Je me nomme Émilie Bordeleau, fille de Caleb Bordeleau et de Célina Dessureau, deuxième née d’une famille de dix enfants. Nul n’aurait pu prédire toute la notoriété qui entourerait un jour mon nom et pourtant, des millions de lecteurs, puis de téléspectateurs se souviennent avec nostalgie d’une série-culte portant sur mon histoire, écrite par ma petite-fille, Arlette Cousture. Mais qui suis-je vraiment?
Je suis née en 1879 sur une belle terre à la côte Saint-Paul, pas très loin d’ici. Comme la plupart des filles de cultivateur, j’étais destinée à quitter rapidement les rangs d’école pour me marier. C’était mal me connaître! Malgré le refus de mon père, je suis devenue institutrice à Sainte-Thècle à l’âge d’à peine 15 ans, et ce, sans diplôme en poches. On ne peut pas dire que ça a été facile! Certains élèves, à peine plus jeunes que moi, aimaient tester mon autorité. À force de détermination, j’ai toutefois su m’attirer le respect de mon petit groupe de l’arrondissement no 5.
Au début du siècle, je me suis trouvée engagée à l’école de rang Le Bourdais, à Saint-Tite.

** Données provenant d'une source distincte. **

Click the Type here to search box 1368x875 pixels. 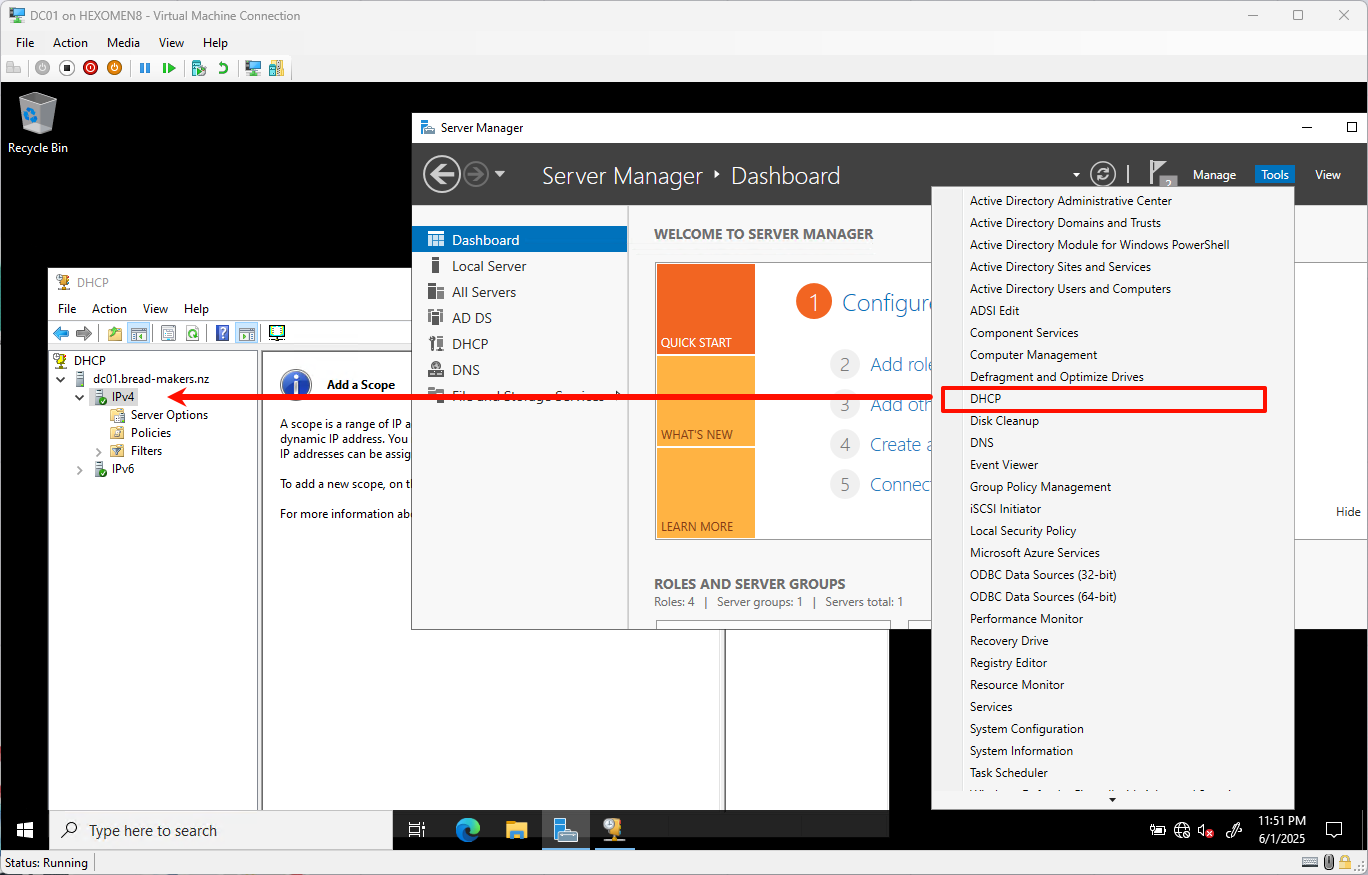[x=200, y=830]
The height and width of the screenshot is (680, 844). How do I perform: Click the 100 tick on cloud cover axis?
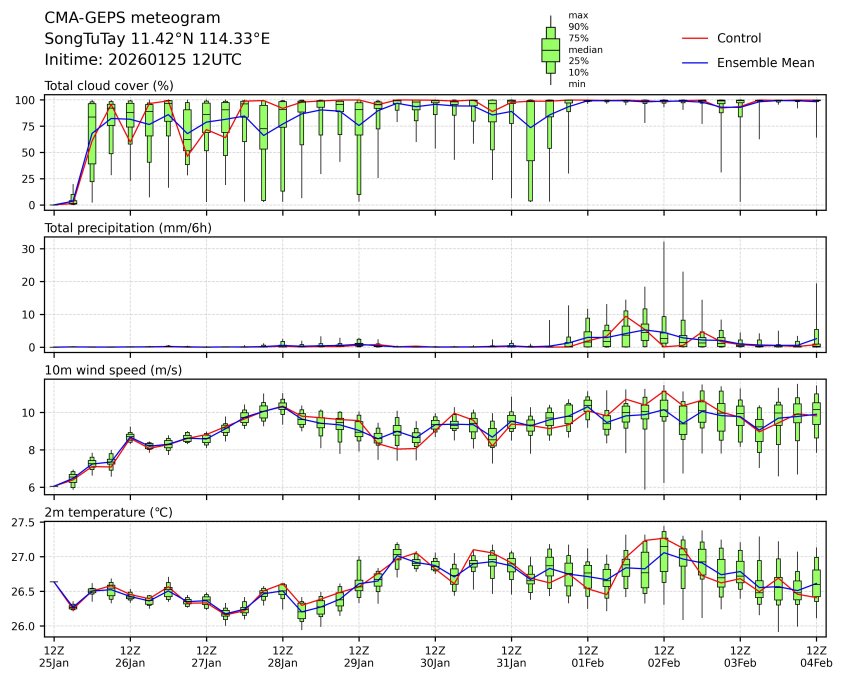pyautogui.click(x=27, y=100)
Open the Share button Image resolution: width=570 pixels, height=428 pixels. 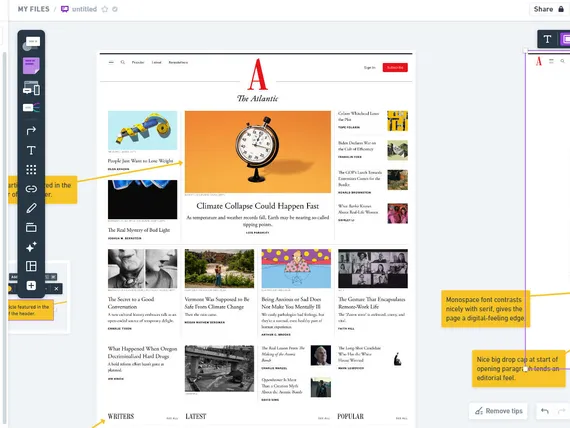549,9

Je ne me doutais alors pas, que ma vie allait en être chamboulée.
D’une beauté sans pareille, Ovila Pronovost, mon mystérieux élève, allait devenir l’amour de ma vie. Mon bellâtre n’a pas mis de temps à demander la main de sa «maitresse d’école», comme il m’appelait, et nous nous sommes mariés à l’automne 1901. Nous avons eu 10 enfants ensemble, le plus grand rôle de ma vie. Au fil des naissances, des problèmes sont toutefois apparus entre Ovila et moi, de plus en plus accablés par les responsabilités. Après des années troubles, il a finalement disparu en Abitibi, pour ne plus jamais revenir. Je me suis retrouvée seule pour subvenir aux besoins des enfants, à l’âge de 38 ans. Ça jasait dans les environs!
J’ai retroussé mes manches et je suis retournée enseigner. Certains de mes enfants ont dû porter le statut d’orphelin pour accéder aux études. J’avais honte, mais que vouliez-vous que je fasse?
On me disait secrète, forte et avant-gardiste. J’étais surtout portée par la passion de l’instruction et par l’amour, envers mes enfants et Ovila. J’espère vous avoir donné le goût de découvrir ou redécouvrir mon incroyable histoire.